Jason Collins

Personal information
- Born: May 1977 (age 49) Worthing, England

Sport
- Sport: Field hockey
- Position: Defender

Senior career
- Years: Team / Caps / Goals
- 1993–2000: East Grinstead / - / -
- 2001–2005: Guildford / - / -
- 2007–2017: Chichester / - / -

National team
- Years: Team / Caps / Goals
- –: GB & England /  / -

Medal record
Men's field hockey
Representing England
European Championship
| Bronze medal – third place | 2003 Barcelona | Team |

= Jason Collins (field hockey) =

British field hockey player (born 1977)

Jason Matthew Collins (born May 1977) is a British former field hockey player who played for GB and England.

== Biography ==
Collins was born in Worthing, England, and educated at Littlehampton Community School.

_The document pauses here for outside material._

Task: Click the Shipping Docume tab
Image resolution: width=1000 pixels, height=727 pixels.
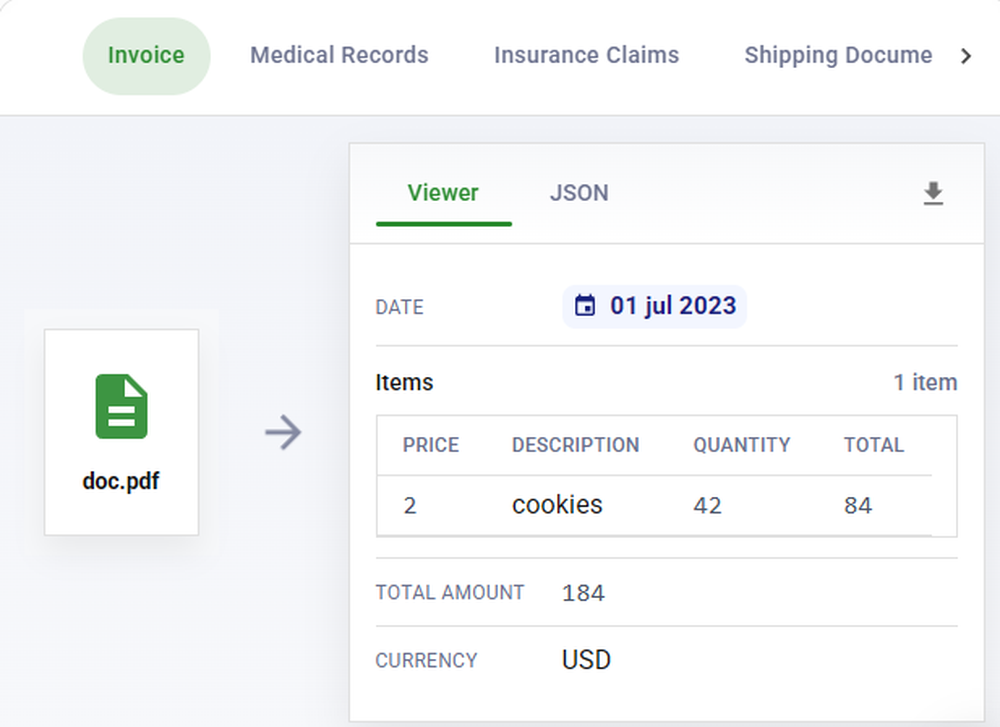Action: 838,55
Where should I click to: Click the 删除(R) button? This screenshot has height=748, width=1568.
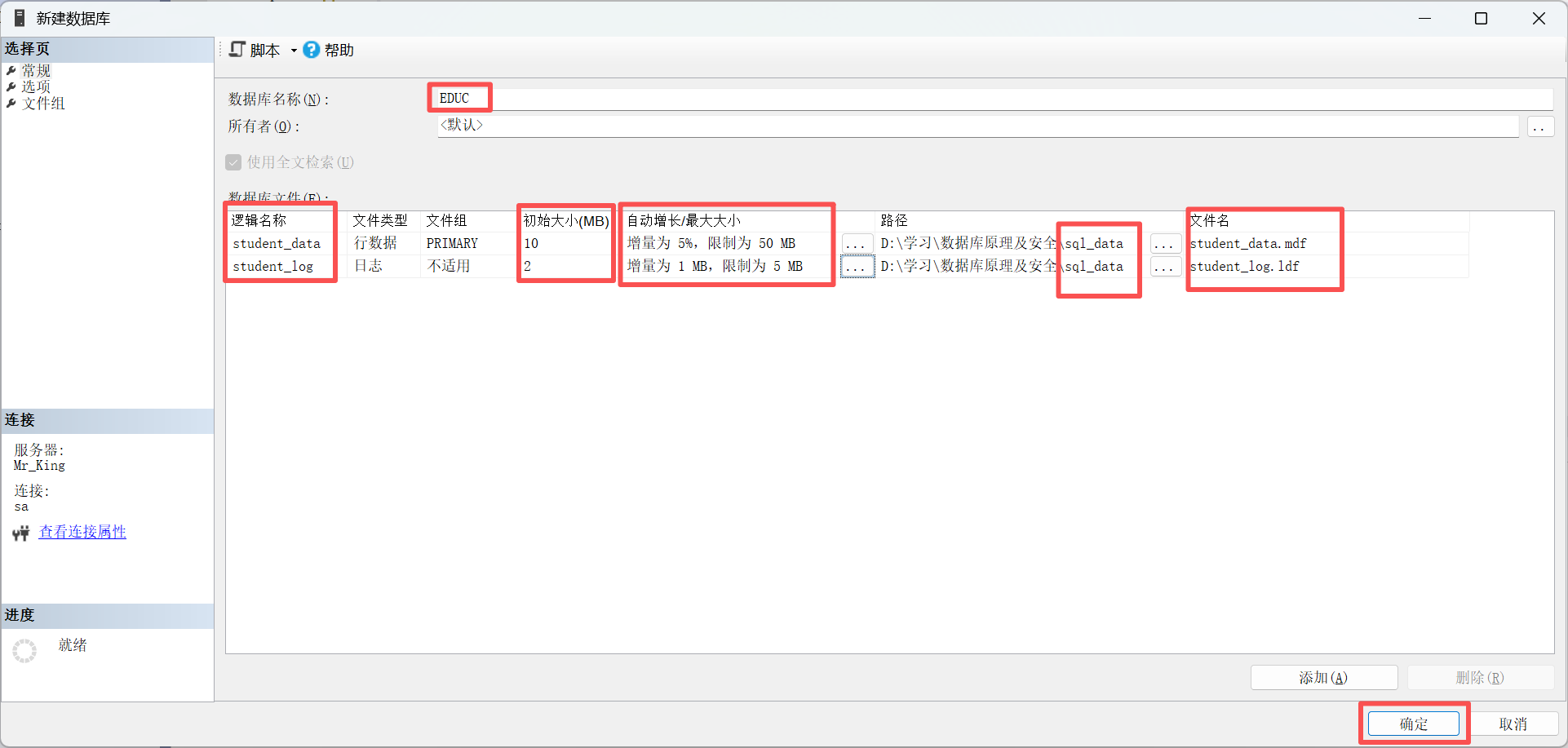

He was the captain of Horsham Colts and his Littlehampton School team and won a place on the Sussex representative junior squad in 1991. After a spell with Worthing Hockey Club he played club hockey for East Grinstead in the Men's England Hockey League from 1993.

Collins joined Guildford in 2001 and in October 2001 he was selected for his England debut during the international series against South Africa. Still at Guildford, Collins represented England at the 2002 Commonwealth Games in Manchester, where he helped England finish in fifth position.

After the 2005 season Collins retired from international hockey and later joined Chichester for the 2007/08 season as a player coach.